Duncan and I pulled back up toward the bombers when we saw another formation of 20 to 30 Focke-Wulfs to our rear. Another P-51 joined up so there were three of us. We turned 180 degrees into them; it was all we could do. Pure chance had put us on the spot. We fired head-on, but got no hits. I popped ‘maneuvering flaps’ and again, with full power, did the tightest chandelle with all the ‘g’ force I could stand, probably about five or six. I fired at about 300 yards, getting strikes on the nearest 190 that was turning into me. He headed into me violently but evidently pulled too hard on the stick in the turn and did a couple of high speed snap rolls and wound up on his back with his auxiliary fuselage fuel tank perched upwards against the horizon. While he was poised there I hit him with another burst, pieces came off the ship and he began boiling smoke. He split-essed and headed for the deck. I followed until he hit the sod at a shallow angle, bounced in a shower of dirt and crashed; again, the pilot never left the ship. I was by myself now, Duncan and the other Mustang having left to take care of their own fortunes. That’s the way it was in a massive dogfight such as this; it quickly broke down into 40 or 50 private battlegrounds. I learned later that Duncan was busily engaged in the destruction of two FW 190s in another corner of the sky.
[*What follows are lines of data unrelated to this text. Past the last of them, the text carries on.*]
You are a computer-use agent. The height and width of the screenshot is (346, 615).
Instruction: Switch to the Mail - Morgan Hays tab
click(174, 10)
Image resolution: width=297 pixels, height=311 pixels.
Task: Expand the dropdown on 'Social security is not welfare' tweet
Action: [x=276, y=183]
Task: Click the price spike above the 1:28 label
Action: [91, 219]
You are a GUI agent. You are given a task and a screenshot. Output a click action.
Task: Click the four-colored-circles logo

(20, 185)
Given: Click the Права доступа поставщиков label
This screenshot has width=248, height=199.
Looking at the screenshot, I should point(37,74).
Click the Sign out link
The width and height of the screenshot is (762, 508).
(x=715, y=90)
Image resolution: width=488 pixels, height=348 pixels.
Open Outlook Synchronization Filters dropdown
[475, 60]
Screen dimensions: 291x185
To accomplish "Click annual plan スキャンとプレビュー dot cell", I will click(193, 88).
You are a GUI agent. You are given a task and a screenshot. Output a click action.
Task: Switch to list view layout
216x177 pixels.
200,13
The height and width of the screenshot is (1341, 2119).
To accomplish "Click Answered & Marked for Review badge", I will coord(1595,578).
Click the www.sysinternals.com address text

I climbed back up to 14,000 feet when two Me 109s with barber pole stripes on the spinners came by beneath me. The reason for the stripes was that we were up against Jagdgeschwader 300 of the Reich Defense Force located around Berlin. Neither one saw me as I dropped to their rear and fired at the closest one. They dropped partial flaps and broke violently away from my line of fire. I used my excess speed to haul back up and regain my altitude advantage. The two enemy ships pulled into a tight Lufbery circle but I stayed out of it. I made a fast head-on pass at their defensive circle but got no hits. The bore of the cannon mounted in the center of the 109 spinner looked as big as a laundry tub in the brief instant that we met. The leader broke out of the circle and headed for the deck. I dropped down to engage tail-end Charlie as he too headed for the deck in a nearly vertical dive. All of a sudden he pulled it up into a climb and chopped his power, losing nearly all his speed. This was the old sucker trap maneuver that would put me in front, and him behind, in a firing position. I kept my excessive speed and firewalled the Merlin and started firing, closing the range down to 40 or 50 yards. I was so close that the 109 virtually blocked my vision through the windshield. I was getting hits all over the fuselage and as I pulled up vertically over him, a maneuver that he could not have followed at his low speed, his engine coolant system blew. Over my left shoulder I could see that he went into a tumbling spiral, out of control. Again, undoubtedly, the pilot was hit. So ended the engagement for me: two Focke-Wulf 190s and one Me 109 destroyed; 1050 rounds of ammo fired. Our group destroyed 57½ enemy aircraft; that’s an Air Force record that still stands today”.1
Indeed, on that day the pilots of the 357th FG were credited with 55.5 victories in the air (one shared with Mustangs of the 20th FG) and one on the ground (the group was not credited with the victory scored by Lt. Col. William C. Clark of the 66th Fighter Wing HQ although he flew with the 357th FG during the operation). The unit’s own losses amounted to four aircraft and three pilots (all three were taken prisoner). In the afternoon, a teletype message arrived at Leiston, the 357th FG’s home base, from Gen. James Doolittle, the CO of the 8th AF. It read: “You have given the Hun the most humiliating beating he has ever taken in the air”.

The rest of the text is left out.